The point is that it's just easy to handle regular and gzipped files with minimal code duplication.

I'm thinking specifically about coping with .ndjson/.jsonl files that contain junk, which happens all the time with truly large files. simdjson::dom::parser::load_many() will (rightfully) throw a fit.

By using it now for "vanilla" JSON, we're already set up to use it for NDJSON/JSONL/etc.

Buuuut..... maybe there's an easy way to do this with zlib.h? I have no idea.

I'm game to set up an RcppGzStream package, but it's only two files so dropping it in here directly is simple (and yes, no seek).

It is easy. See eg here for how I handled it in RcppCNPy adding gz support to what was already there -- a little easier as I can pass the file pointer around but I'll try to cook up an example for you. Because as your approach is line-oriented, we should be able to just do it with the C library semantics.

This is embarassingly basic but worked. Took github_events.json, copied it to /tmp and called gzip on it. The following file, to Rcpp::sourceCpp("demo.cpp")-ed, then slurps it and shows it line by line. No compiler or linker switches needed as we get zlib from R. Needs the header to compile though, package zlib1g-dev on Ubuntu. You likely have it already.

One shortcoming is the stack variable, and the fact that it would croak on longer lines.

#include <Rcpp.h>
#include <zlib.h>

// [[Rcpp::export]]
void simpleDemo(std::string & fname) {
  gzFile fp = gzopen(fname.c_str(), "rb");
  if (!fp) {
    Rcpp::stop("npy_gzload: Error! Unable to open file %s!\n",fname.c_str());
  }

  char line[1024];
  while (gzgets(fp, line, sizeof(line)) != NULL ) { // same as fgets()
    std::string s(line);
    Rcpp::Rcout << "Seeing: " << s;
  }
  gzclose(fp);
}

/*** R
simpleDemo("/tmp/github_events.json.gz")  # smaller example file, gzip'ed
*/
commented

@knapply

but I assumed you were referring to the functionality rather than the function's name. Did I understand that correctly?

correct.


@dcooley if you have anything 'pending' and possibly working by end of week at it here otherwise I just progress towards an upload.

Nothing more from me.

Great. End of week looks pretty viable then.

I think we're ready. I put up this ad-hoc script and tossed'em all at RHub:

#!/usr/bin/env Rscript

library(rhub)

selected <- c("debian-clang-devel",
              "debian-gcc-devel",
              "fedora-clang-devel",
              "fedora-gcc-devel",
              #"ubuntu-gcc-devel",  ## uses 16.04 and compiler groans as not C++17 ready
              "macos-highsierra-release",
              "macos-highsierra-release-cran",
              "windows-x86_64-devel",
              "windows-x86_64-release")

check(".", platform = selected, email = getOption("email", "edd@debian.org"))

And apart from the one now-commented out they all passed with flying colours. Time to ship...

Awesome.

Do you have the error logs that ubuntu-gcc-devel/Ubuntu 16.04 spat out? It looks like gcc-5 is what comes standard, and simdjson itself needs gcc>=7, so I'm curious if it's wholly out of our hands.

****************

Repeat the passage from the discussion of reading gzipped JSON files, from "Do you have" up to and including "of our hands.", word for word.

> **Data shown**:
****************

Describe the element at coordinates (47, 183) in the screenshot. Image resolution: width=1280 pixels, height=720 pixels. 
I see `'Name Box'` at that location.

****************

> **Final result**:
Do you have the error logs that ubuntu-gcc-devel/Ubuntu 16.04 spat out? It looks like gcc-5 is what comes standard, and simdjson itself needs gcc>=7, so I'm curious if it's wholly out of our hands.